Review: D-Link DSM-312 MovieNite Plus

Those looking to shift their Netflix addiction from the touchscreen to the big screen — and get some other web-connected staples in the process — will find D-Link’s MovieNite Plus video streamer a worthy purchase at a very palatable price of $80.

Though it’s just as capable and easy to use as the Roku XD, which is also $80, the MovieNite Plus doesn’t have the depth of content options available on the Roku. For that reason alone, the Roku is the superior device, and the one we’d recommend for most people. However, the MovieNite Plus is still a sensible buy for somebody who only cares about accessing one or two key streaming services (like Netflix and YouTube) and who doesn’t already have a way to get them, like a smart TV, console, or streaming box.

Setting up the 4.6-inch square hockey puck is dead simple — just plug the (included!) HDMI cable into an available port on the television and connect the device to your network via either Wi-Fi or Ethernet. The MovieNite player comes packaged with five services: Netflix, YouTube, Pandora, Picasa, and Vudu. The mydlink app is a sixth option on the menu, which you can use for integrating your set-top box with one of the mydlink products like wireless network cameras and routers.

The MovieNite Plus’ interface is a familiar and Roku-like sideways-scrolling array of these app icons.

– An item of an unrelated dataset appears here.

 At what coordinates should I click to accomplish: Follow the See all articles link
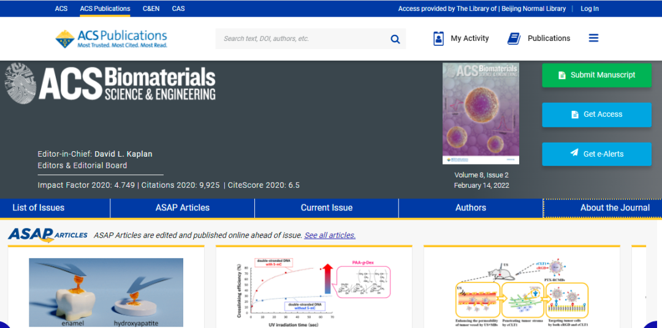pos(330,235)
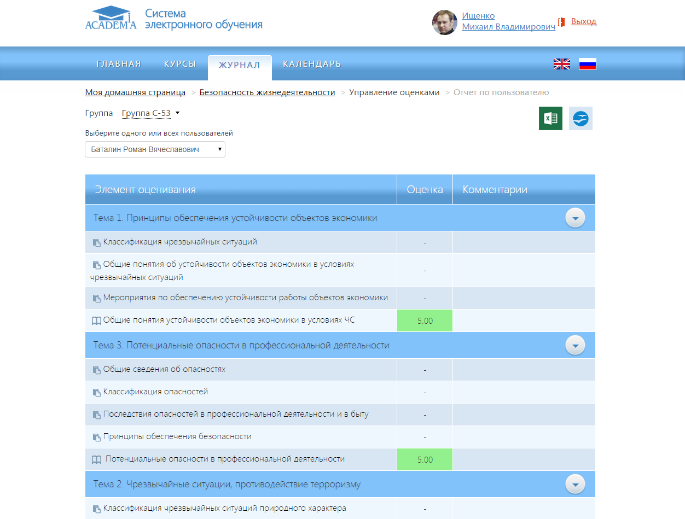This screenshot has height=519, width=685.
Task: Open the Academia logo home page
Action: (x=111, y=19)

You navigate it with the directional thumb-pad on the remote. The remote also has your standard play/pause, stop, and fast-forward buttons, plus buttons for Back, Home, and Options. All of these buttons are comfortably large, and the layout is intuitive if you’re thumbing around in the dark. But D-Link makes jumping directly to one of the major services even easier — at the bottom of the remote are four plasticky logo buttons for Vudu, Netflix, Pandora, and YouTube.

In the performance department, the MovieNite Plus provides an entirely satisfactory experience for a sub-$100 media streamer. Pre-load buffering times on videos are minimal, though you’ll wait a little longer for HD content. 1080p videos stream with nary a stutter and virtually no artifacting — but of course, your results will vary depending on the quality of your home wireless connection. I had one issue with a firmware upgrade that left me stuck on an infinite loading screen, but a subsequent upgrade went without a hitch, and brought with it nice UI improvements such as a more PS3-like Netflix experience (a definite plus).